Any cyclist who’s ever been in an accident knows the feeling of being thrown upon the mercy of the grid. There is no way of predicting how the vectors will play out, nor any providence that can harness them, even for the most trifling mishap. All you can do is gird yourself.
Back in August, 47-year-old Joseph Mavec was cycling along quiet west end Wychwood Avenue when his bike’s front wheel got snagged in an old, unused streetcar track. My wife did the same thing eight years ago in the very same location and walked away with a scrape. Mavec struck his head on the pavement and quickly died. He was not wearing a helmet.

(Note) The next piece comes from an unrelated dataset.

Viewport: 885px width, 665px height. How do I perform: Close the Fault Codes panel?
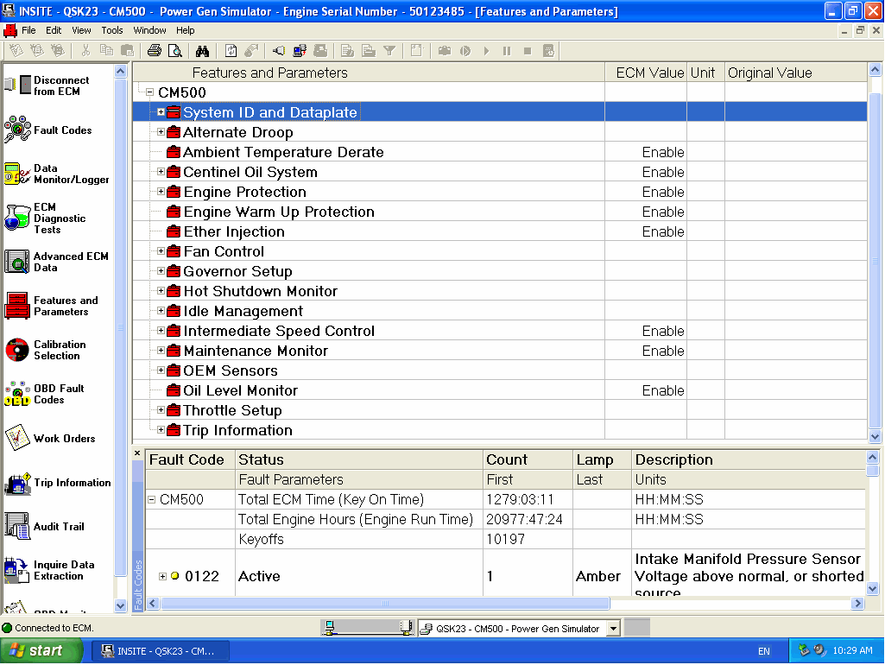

Fate was both crueler and kinder to Wendy Trusler. On July 19, 2000, Trusler was cycling north on Spadina toward College Street, back in the days when metal posts, not concrete curbs, separated the tracks from other traffic. She made a snap decision to cut across the tracks mid-block—and unwittingly into the path of a northbound 510 silently approaching at 50 kilometres an hour. “It was maybe 10 feet away from me when I saw it,” she says. “I only had time to turn my back to it.” The streetcar hit Trusler, and she bounced back and forth between it and the bollards for roughly five metres, the red rocket cracking the ribs on her left side, the posts snapping her right femur. By the time all moving bodies came to rest she had 17 broken bones, including her clavicle, shoulder blade, cheekbone and jaw. But she was wearing a helmet, and she suffered no cranial or brain trauma.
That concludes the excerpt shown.